En respectant la hiérarchie, nous trouvons ensuite le curé qui occupe un poste très important dans la vie du village, celui de Bertangles est l'Abbé Hubert MANOT, il est en place depuis 1770. En dehors de son saint ministère, il est chargé, comme de nombreux prêtres de cette époque, de tenir en double exemplaire les registres des baptêmes, des mariages et sépultures ; il diffuse les ordonnances royales lors des offices du dimanche, il enseigne le catéchisme aux enfants et souvent, leurs apprend à lire. Ses revenues sont fort modestes et sont évalués en 1789 à 850 livres par an. Ils proviennent des casuels versés par ses paroissiens pour les actes de son ministère et de la dîme payée par l'évêché et le chapitre d'Amiens. Son presbytère se trouvait derrière l'église dans la rue neuve à l'emplacement actuel de la maison de M. Ferton. (actuelle rue de la Mairie).
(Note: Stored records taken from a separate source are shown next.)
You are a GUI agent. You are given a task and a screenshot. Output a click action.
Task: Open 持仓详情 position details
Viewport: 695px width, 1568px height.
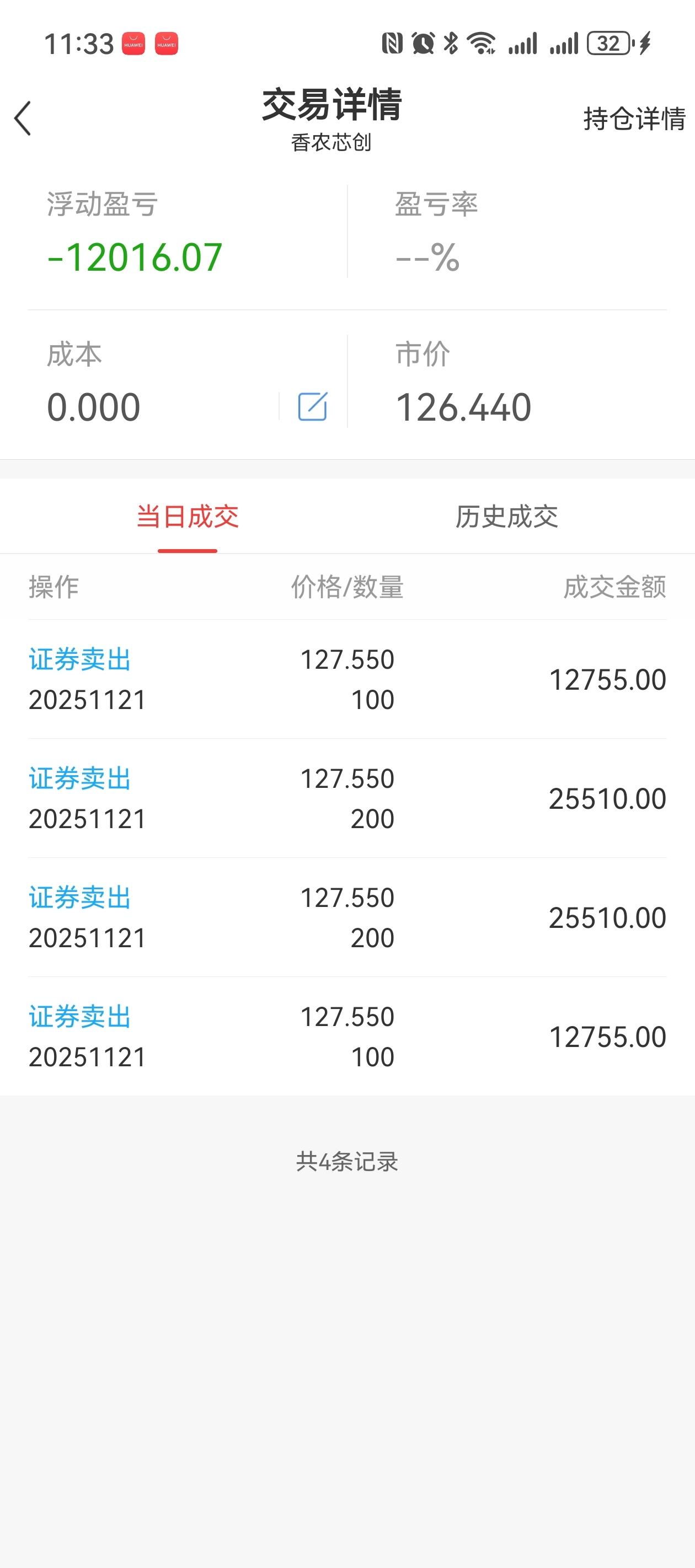point(634,119)
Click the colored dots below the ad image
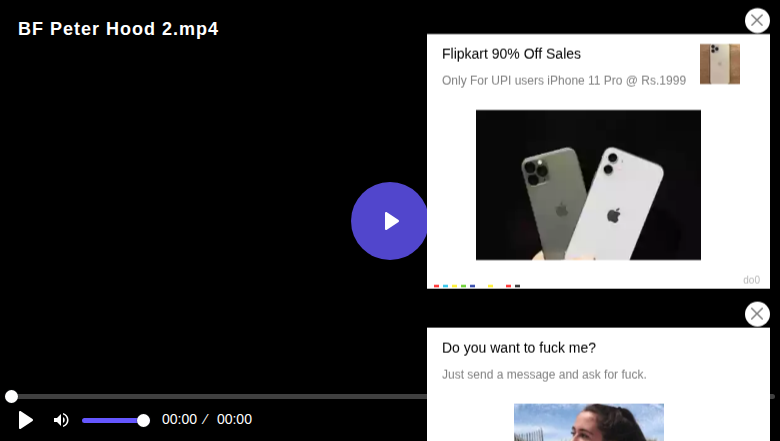The image size is (780, 441). tap(477, 286)
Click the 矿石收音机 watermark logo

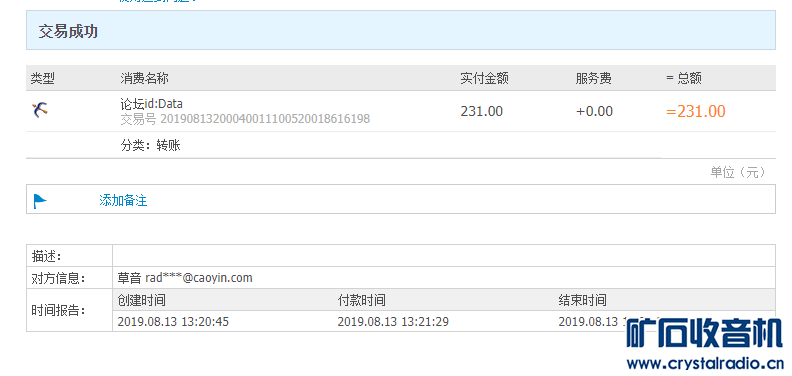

Les événements du 14 juillet 1789 n'eurent aucun écho à Bertangles et la prise de la Bastille ne fut connue que plusieurs semaines après. Les mouvements parisiens ne bouleversèrent nullement la vie du village qui entretenait des relations sans conflit particulier avec le château. La famille de CLERMONT -TONNERRE qui possède la quasi - totalité des terres, vit sur place au milieu de la population locale et connaît les problèmes rencontrés par les laboureurs et cultivateurs. Ceux-ci n'ont apparemment pas de litiges graves avec leur seigneur qui les fait vivre et les aide à surmonter les difficultés causées par les calamités climatiques. Cela explique qu'il n'y eut à Bertangles aucun mouvement de révolte dans les premiers mois de la Révolution, révolte paysanne, qui déclencha le phénomène de " grande peur " dans certains villages de la région. Ici règnent calme et modération, progressivement la commune remplace la paroisse sans modifier les limites territoriales, un maire est élu en début d'année 1790 il s'agit d'un gros laboureur Louis CARETTE. Son élection est faite au suffrage censitaire limité aux seuls citoyens payant un impôt au moins égal à 3 journées de travail et avoir plus de 25 ans, ce sont les " citoyens actifs ", à Bertangles, ils sont 36. Seuls les paysans aisés obtiennent donc un rôle prépondérant dans la gestion des affaires publiques.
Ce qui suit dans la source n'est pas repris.